It was raining in Nashville, but the crowd stayed.
More than 50,000 fans had come to Nissan Stadium for Alan Jackson’s “Last Call: One More for the Road – The Finale,” a night built as a celebration of one of country music’s most steady and beloved voices. It was not meant to feel like a funeral. Alan made that clear himself when he joked from the stage, “I’m not dead!” But even with that smile, everyone in the stadium understood the weight of the night.
George Strait, Carrie Underwood, Luke Combs, Miranda Lambert, and many others were there to honor him. Each artist carried a piece of Alan’s music back to him. But when Lee Ann Womack walked out, the mood seemed to turn quieter.

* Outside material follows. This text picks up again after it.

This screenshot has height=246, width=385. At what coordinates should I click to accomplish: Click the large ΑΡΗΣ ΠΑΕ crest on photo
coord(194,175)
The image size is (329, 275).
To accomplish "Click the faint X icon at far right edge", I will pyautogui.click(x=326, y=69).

She chose “Between the Devil and Me,” a song Alan released in the late 1990s from his *Everything I Love* era. It was never his loudest anthem, but it has always carried a heavy kind of tension — the feeling of a man standing between right and wrong, memory and regret, temptation and truth.
In the rain, that song felt different.
Womack did not need to oversing it. She let the words breathe. She let the moment sit. And somewhere nearby stood Alan Jackson, the man who made that song famous nearly three decades earlier, watching as another great country voice handed it back to him.
That was the beauty of the night. It was not only about hits, awards, or farewell headlines. It was about country music taking care of one of its own.
Under the Nashville rain, Lee Ann Womack did not just perform an Alan Jackson song.
She gave it back to him like a thank-you.